Stored data
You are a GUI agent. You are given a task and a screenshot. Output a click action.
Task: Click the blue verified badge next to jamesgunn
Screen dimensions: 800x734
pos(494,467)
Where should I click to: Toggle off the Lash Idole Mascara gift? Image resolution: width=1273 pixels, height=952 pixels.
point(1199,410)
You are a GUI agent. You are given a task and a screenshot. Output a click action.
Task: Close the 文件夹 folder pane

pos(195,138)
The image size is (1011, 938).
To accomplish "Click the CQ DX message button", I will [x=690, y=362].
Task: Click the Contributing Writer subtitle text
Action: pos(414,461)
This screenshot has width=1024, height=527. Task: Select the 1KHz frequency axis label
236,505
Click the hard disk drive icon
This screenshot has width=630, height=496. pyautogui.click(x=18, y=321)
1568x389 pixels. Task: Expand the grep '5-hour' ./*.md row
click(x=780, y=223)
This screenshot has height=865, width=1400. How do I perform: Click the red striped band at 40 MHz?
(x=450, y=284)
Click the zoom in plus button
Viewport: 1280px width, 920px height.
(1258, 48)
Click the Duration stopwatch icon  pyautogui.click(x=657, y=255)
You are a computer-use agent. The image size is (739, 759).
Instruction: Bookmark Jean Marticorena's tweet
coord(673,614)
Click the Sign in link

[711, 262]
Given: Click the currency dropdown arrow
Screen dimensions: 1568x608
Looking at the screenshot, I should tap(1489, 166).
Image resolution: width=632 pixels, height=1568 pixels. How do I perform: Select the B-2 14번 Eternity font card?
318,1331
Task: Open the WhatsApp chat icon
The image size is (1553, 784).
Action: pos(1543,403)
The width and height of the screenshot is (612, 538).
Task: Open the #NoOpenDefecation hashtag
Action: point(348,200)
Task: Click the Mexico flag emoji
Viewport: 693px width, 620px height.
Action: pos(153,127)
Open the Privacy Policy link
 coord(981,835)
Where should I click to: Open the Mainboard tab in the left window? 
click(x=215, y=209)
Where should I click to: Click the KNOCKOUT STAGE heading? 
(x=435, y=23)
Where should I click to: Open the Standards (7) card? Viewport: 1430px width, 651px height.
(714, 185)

▶ [WHAT YOU WILL DO] The output consists solely of the lines from the line that contains "Task: Click the Mexico flag emoji" through the final line of the data.

▶ [TASK SOLUTION]
Task: Click the Mexico flag emoji
Viewport: 693px width, 620px height.
Action: pos(153,127)
Open the Privacy Policy link
 coord(981,835)
Where should I click to: Open the Mainboard tab in the left window? 
click(x=215, y=209)
Where should I click to: Click the KNOCKOUT STAGE heading? 
(x=435, y=23)
Where should I click to: Open the Standards (7) card? Viewport: 1430px width, 651px height.
(714, 185)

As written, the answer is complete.